Who Should Listen to Three Waves of Volunteers
This audiobook is genuinely suited for spiritually curious listeners who are open to non-mainstream cosmological frameworks and who approach hypnosis-based research with openness rather than immediate dismissal. Readers already engaged with channeling literature, past-life regression, or metaphysical traditions will find Cannon’s work dense with familiar reference points. Listeners committed to conventional empirical frameworks will find the premises unverifiable by design. The middle ground, skeptically curious, open to experience, and willing to sit with uncertainty, is where this listen does its most interesting work.
Frequently Asked Questions
Do I need to have read Dolores Cannon’s other books before listening to this one?
No prior reading is required, though listeners familiar with The Convoluted Universe series or The Custodians will recognize recurring themes and concepts.
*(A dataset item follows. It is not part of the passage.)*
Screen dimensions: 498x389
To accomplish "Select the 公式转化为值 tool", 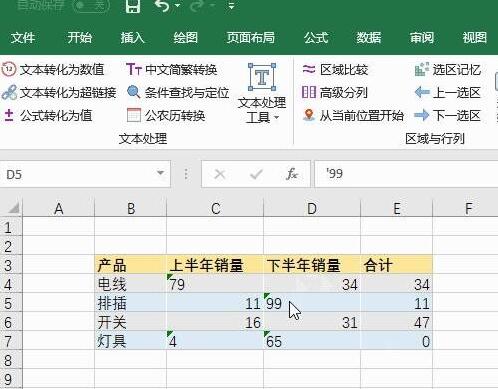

The book functions as a standalone argument and provides its own internal context for the three-waves framework.
How does Moe Egan handle the hypnosis session transcripts versus Cannon’s own narration and analysis?
Egan reads both the session content and Cannon’s commentary with consistent clarity and appropriate tonal restraint, which suits material that ranges from the intimate to the cosmological. The narration does not dramatize or sensationalize, letting the content carry its own weight.
What does the book say specifically about 2012 and the New Earth, given that we are now well past that date?
The book attributes significance to 2012 as a transition point in the planetary ascension process. Listeners approaching this in 2025 or later will encounter that material knowing the specific events predicted did not occur as described, which adds a layer of interpretive work the book itself does not address.
Is this audiobook appropriate for listeners with no background in metaphysical or New Age frameworks?
It is accessible to curious newcomers, and several reviewers came to it without prior engagement with Cannon’s work and found it affecting. However, the book does not spend time defending its premises against conventional skepticism, so listeners expecting that engagement will not find it here.